GOAL OF THE EXERCISE:
Extract all lines that hold "screenshot" from the records below.

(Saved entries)
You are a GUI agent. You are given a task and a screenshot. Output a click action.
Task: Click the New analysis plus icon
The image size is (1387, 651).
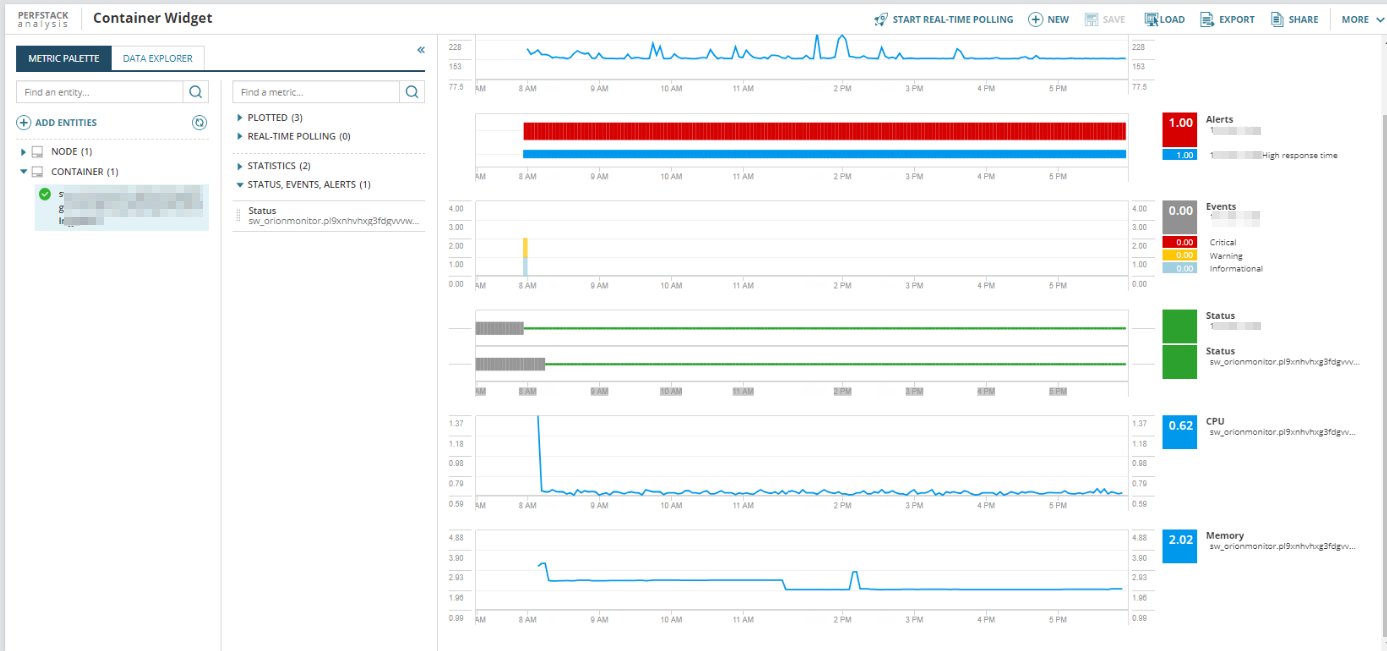point(1035,19)
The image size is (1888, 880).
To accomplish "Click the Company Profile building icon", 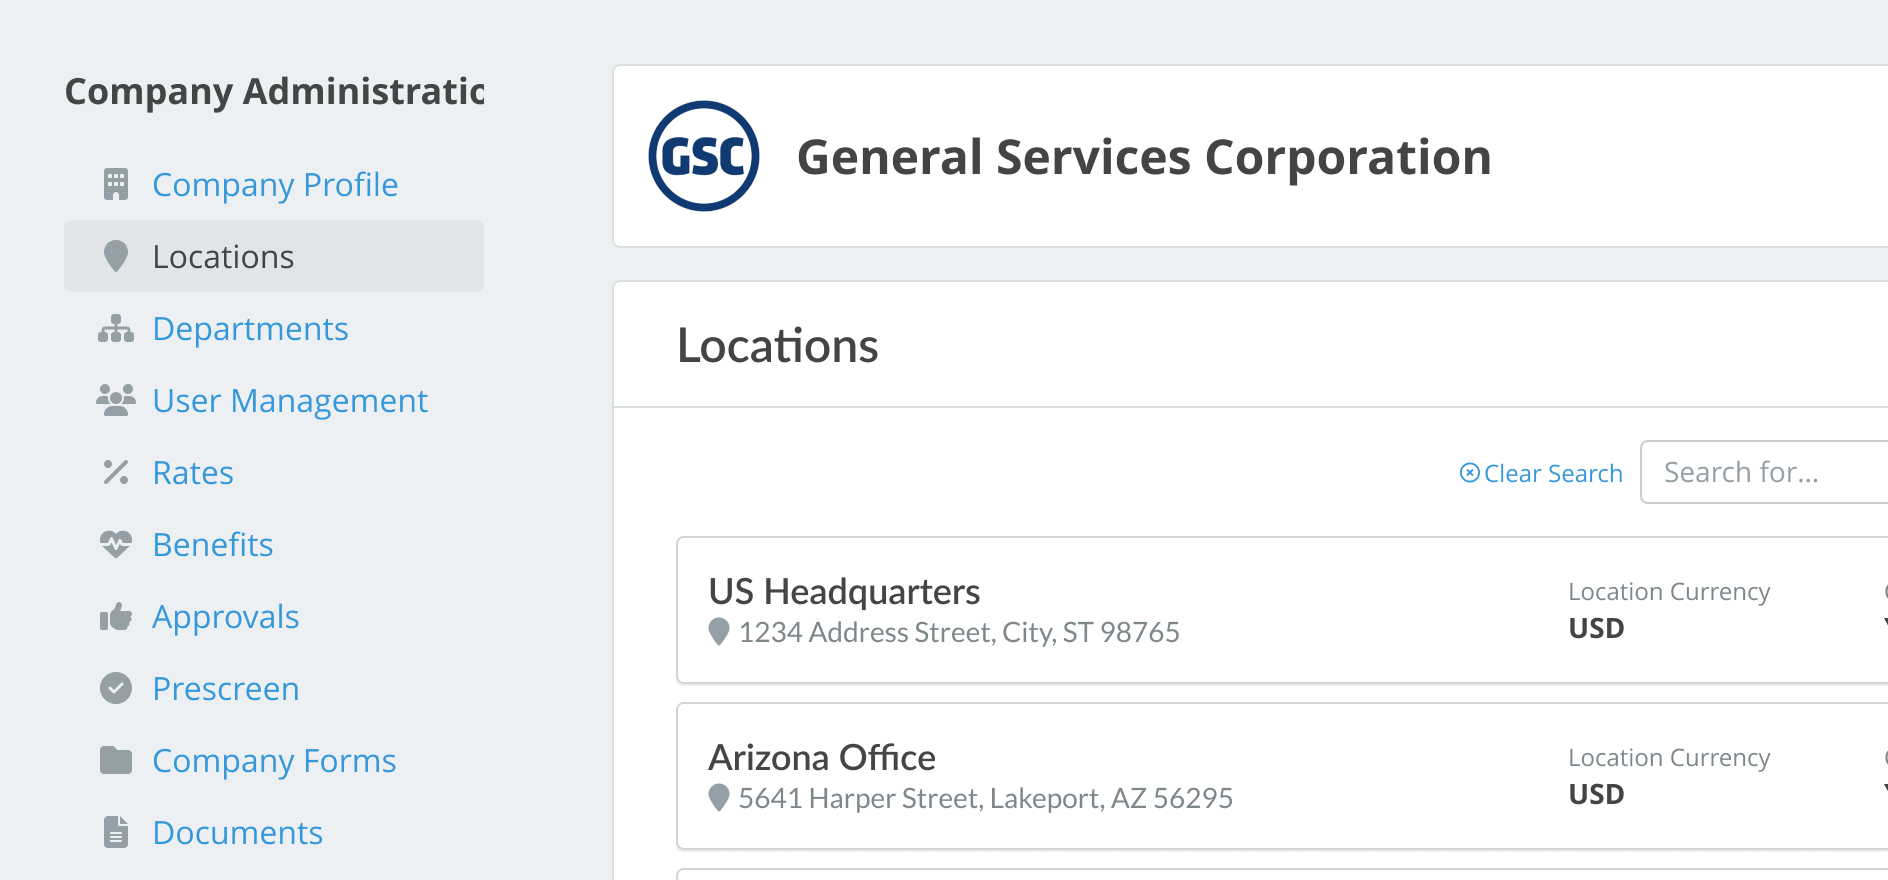I will point(116,184).
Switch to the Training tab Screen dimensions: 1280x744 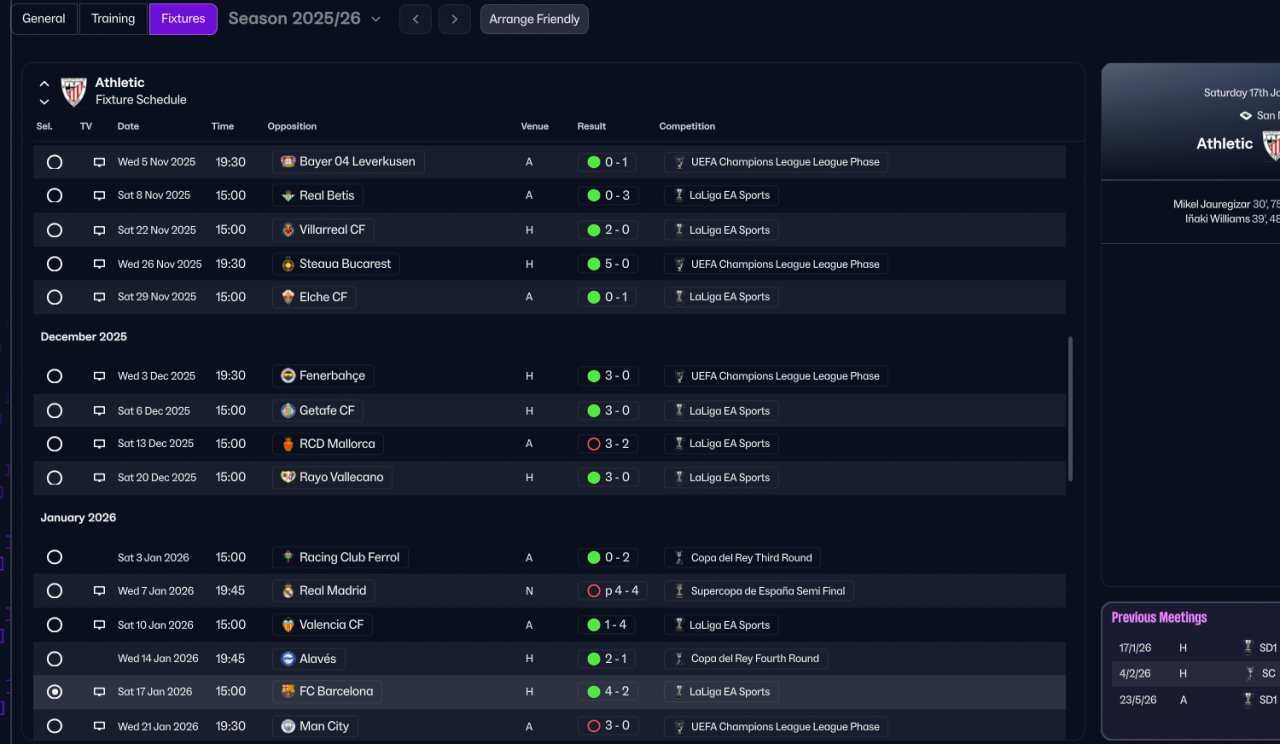113,19
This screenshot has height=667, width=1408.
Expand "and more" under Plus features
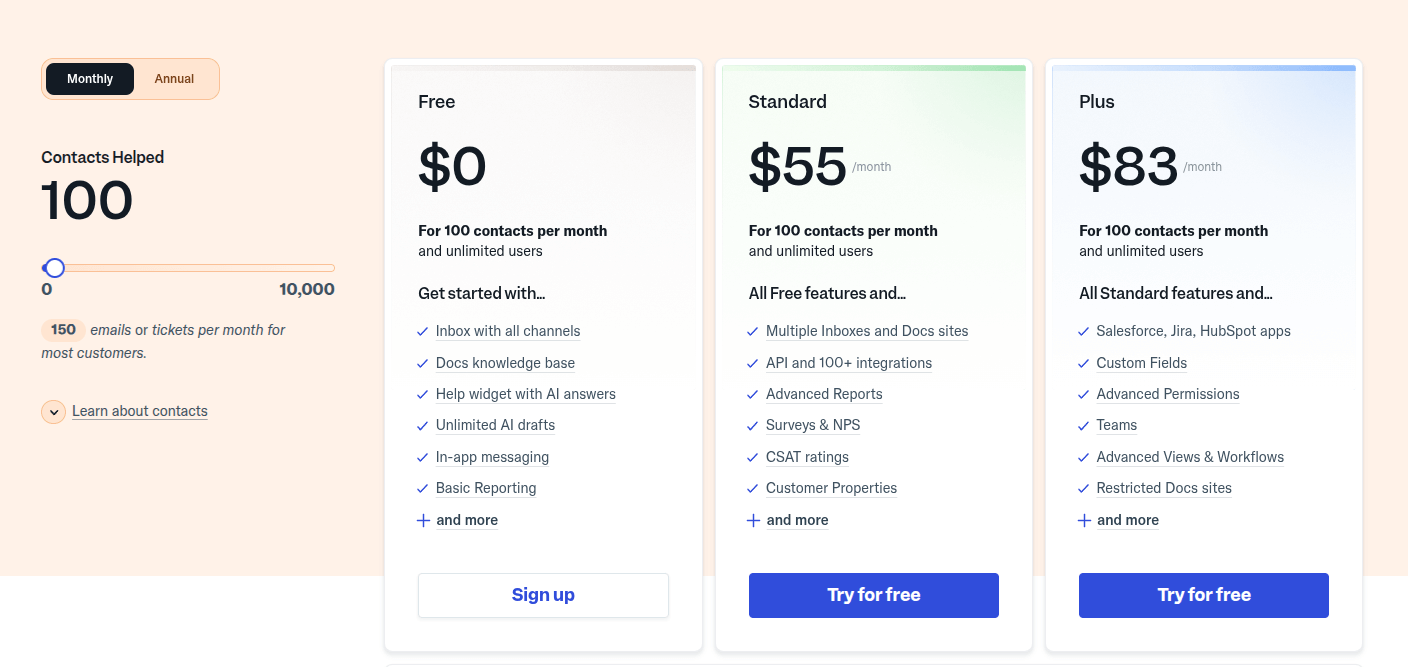point(1127,520)

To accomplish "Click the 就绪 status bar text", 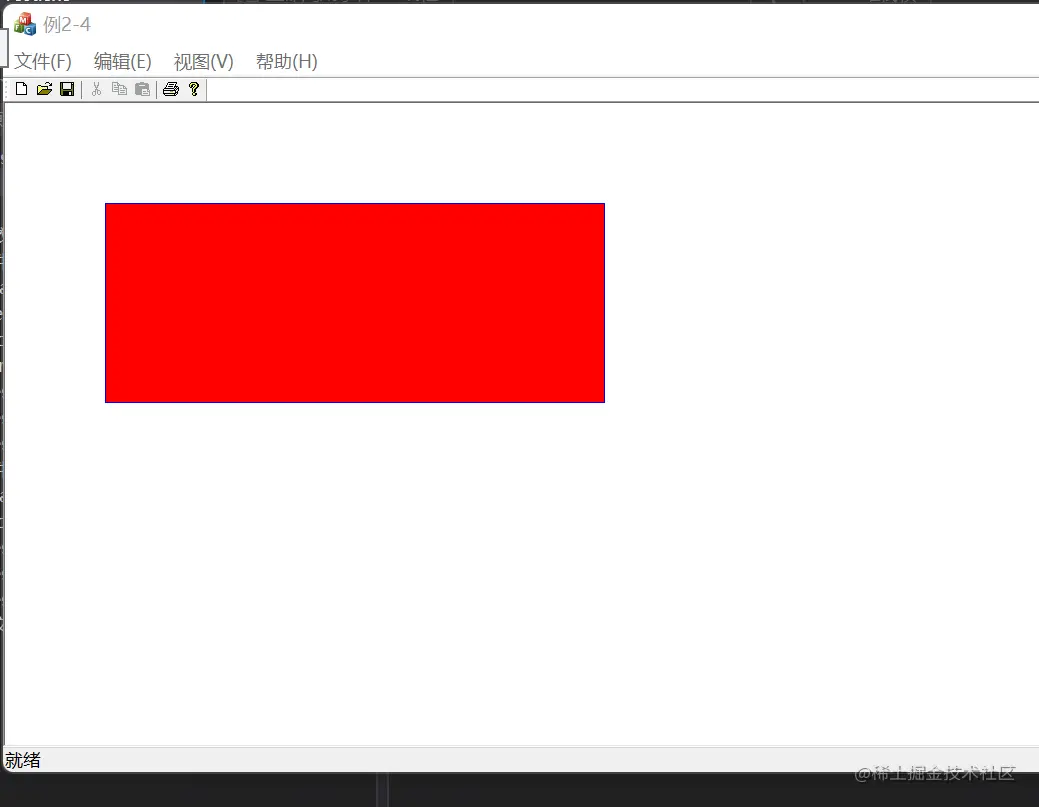I will pyautogui.click(x=22, y=760).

TASK ANSWER:
You are a GUI agent. You are given a task and a screenshot. Output a click action.
This screenshot has height=667, width=1408.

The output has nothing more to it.